EXERCISE MATERIAL:
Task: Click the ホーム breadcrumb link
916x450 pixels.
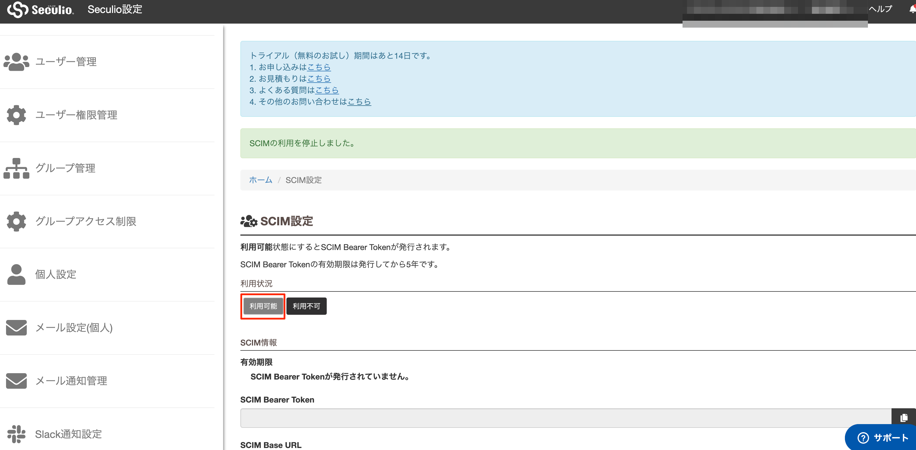Action: point(260,180)
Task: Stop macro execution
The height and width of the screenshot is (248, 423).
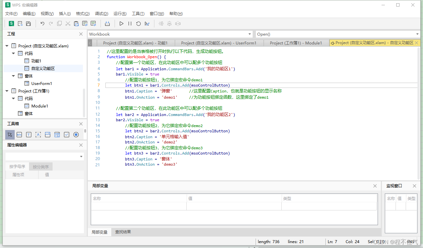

DIRECTIONS FOR THIS TASK: Please reproduce every line of the records above word for word, leaving out the pictures.

RESULT OF THE TASK:
Task: Click the ホーム breadcrumb link
916x450 pixels.
Action: point(260,180)
Task: Stop macro execution
The height and width of the screenshot is (248, 423).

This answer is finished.